Assigned task: The records below are to be reproduced exactly, with the pictures left out.

Data provided:
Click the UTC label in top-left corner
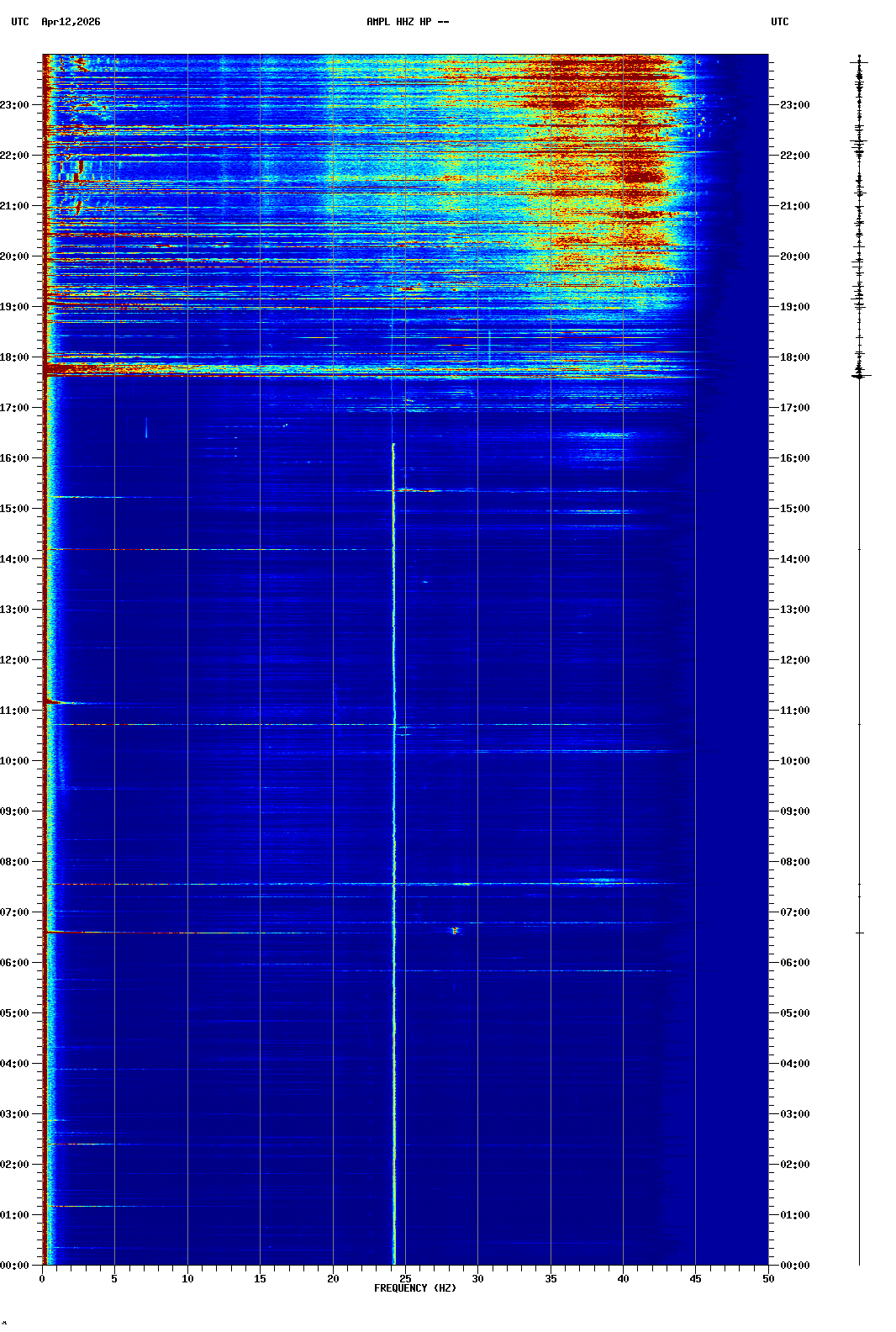This screenshot has height=1332, width=896. (x=20, y=22)
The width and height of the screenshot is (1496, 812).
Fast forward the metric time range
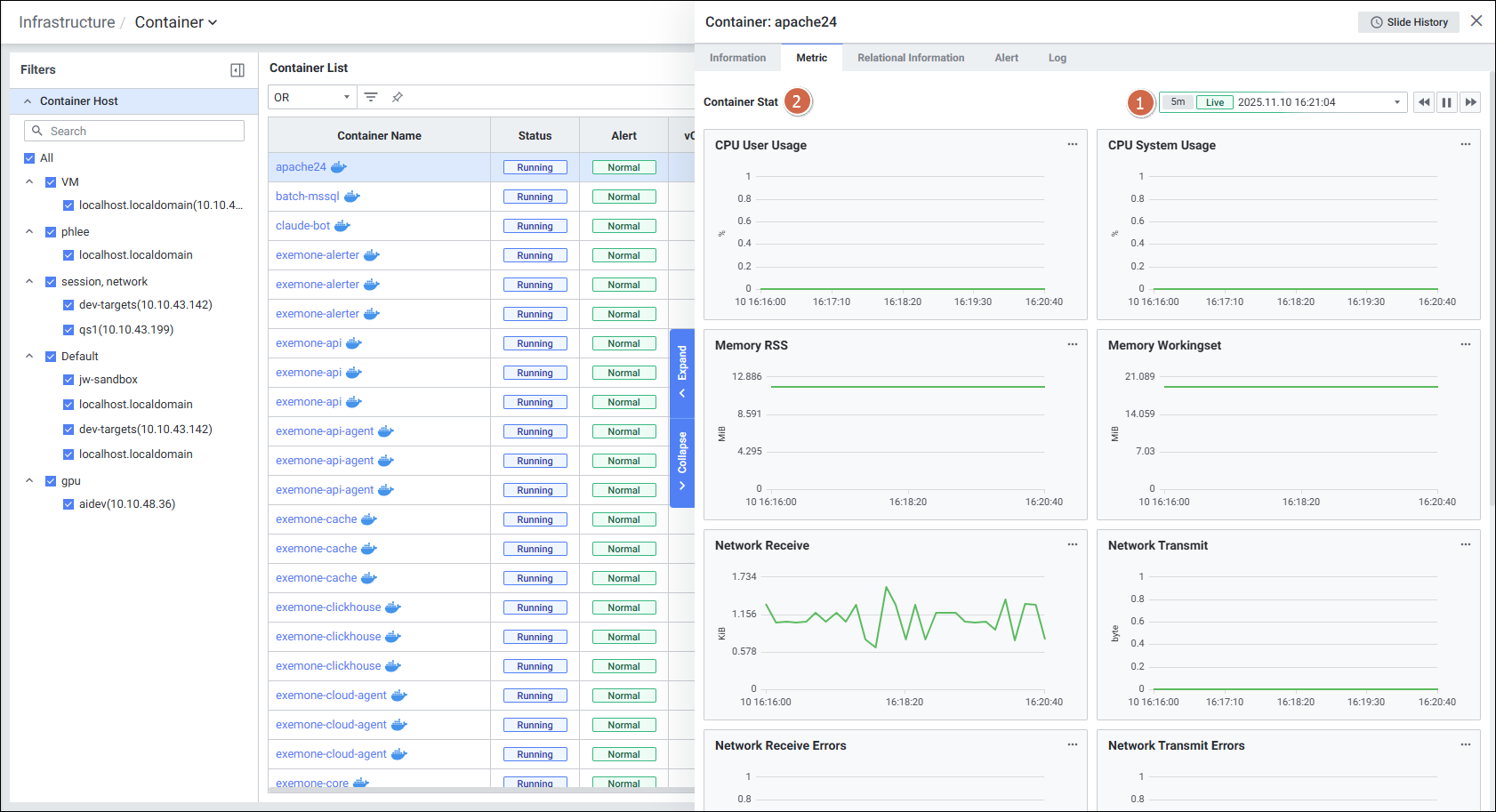[1470, 102]
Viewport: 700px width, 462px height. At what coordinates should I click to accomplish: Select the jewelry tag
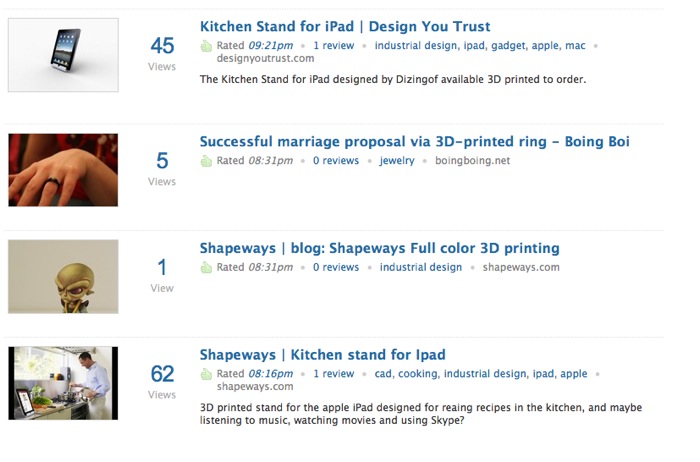(x=397, y=161)
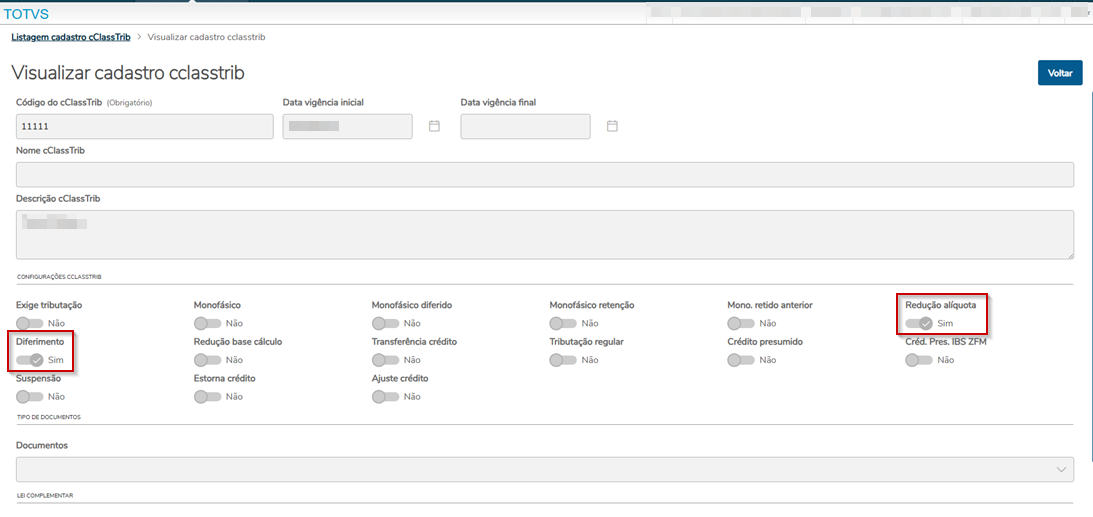The height and width of the screenshot is (517, 1093).
Task: Open calendar for Data vigência inicial
Action: click(x=434, y=126)
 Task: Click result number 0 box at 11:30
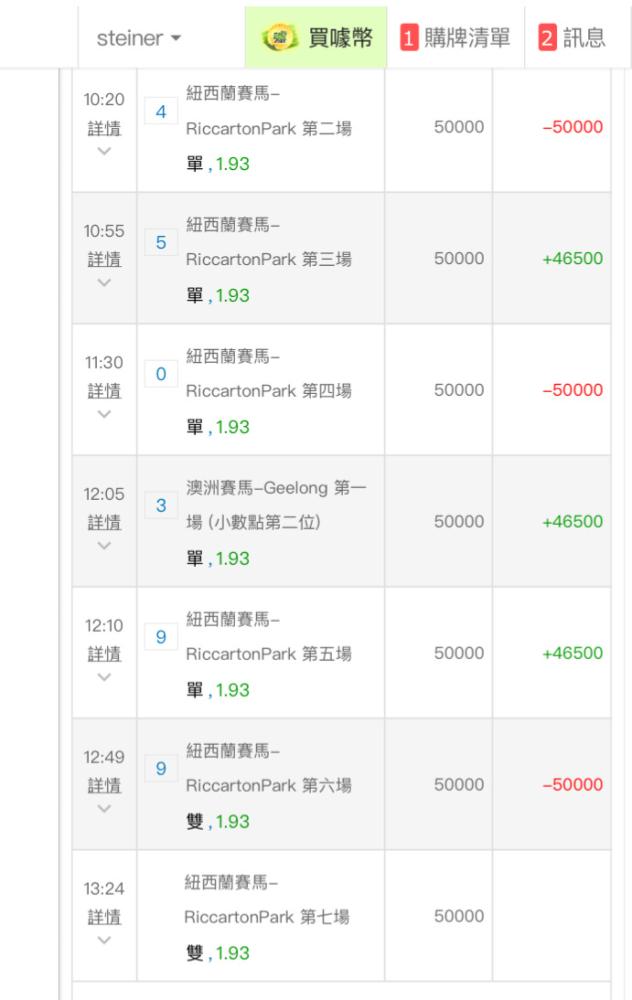click(x=161, y=374)
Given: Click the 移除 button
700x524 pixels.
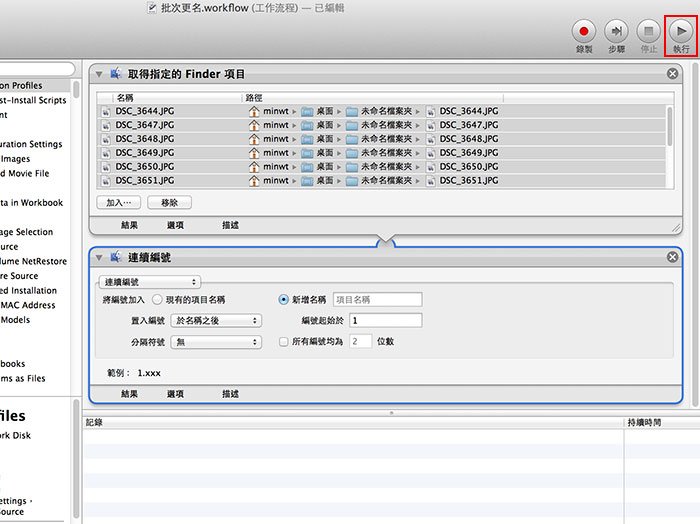Looking at the screenshot, I should pos(169,202).
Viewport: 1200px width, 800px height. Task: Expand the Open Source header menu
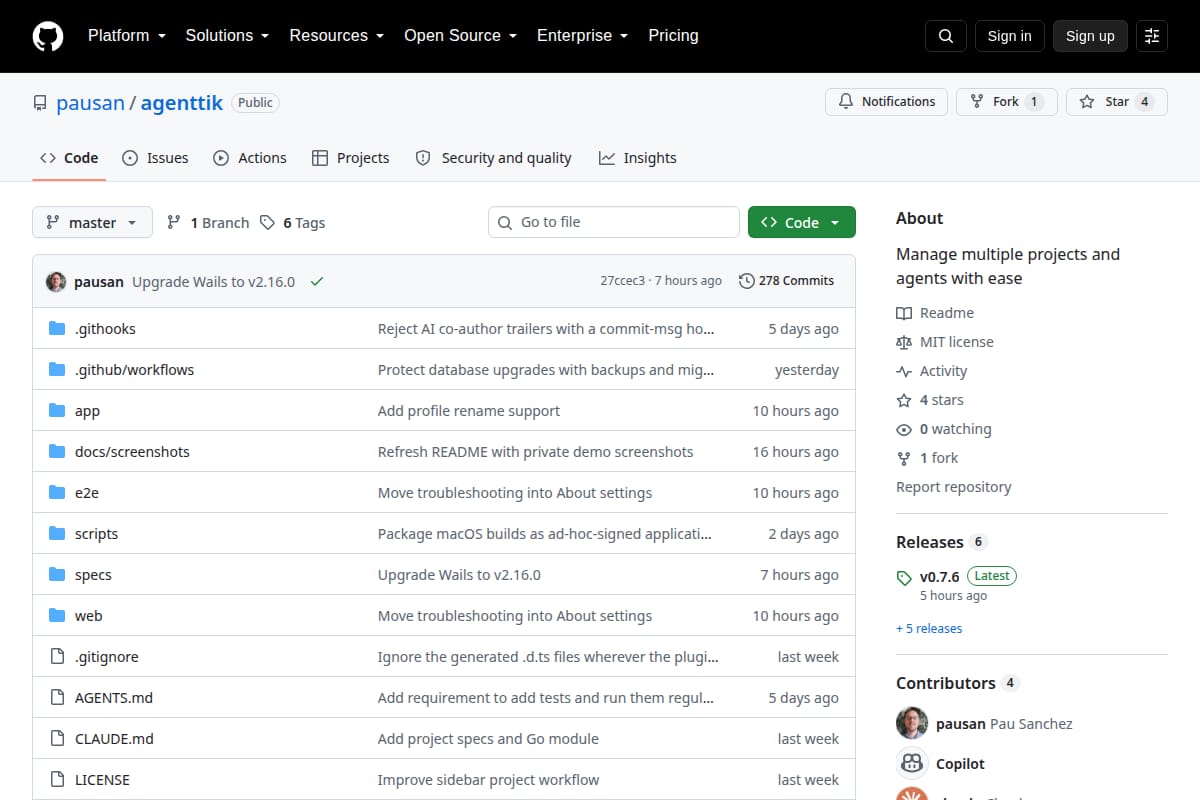click(460, 36)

Result of the exercise:
Click the UTC label in top-left corner
This screenshot has height=1332, width=896. (x=20, y=22)
The width and height of the screenshot is (1496, 812).
Fast forward the metric time range
[1470, 102]
Viewport: 700px width, 462px height. At what coordinates should I click to accomplish: Select the jewelry tag
(x=397, y=161)
The height and width of the screenshot is (517, 1093).
Task: Open calendar for Data vigência inicial
Action: click(x=434, y=126)
 Task: Click result number 0 box at 11:30
click(x=161, y=374)
Given: Click the 移除 button
700x524 pixels.
Looking at the screenshot, I should pos(169,202).
Viewport: 1200px width, 800px height. Task: Expand the Open Source header menu
click(460, 36)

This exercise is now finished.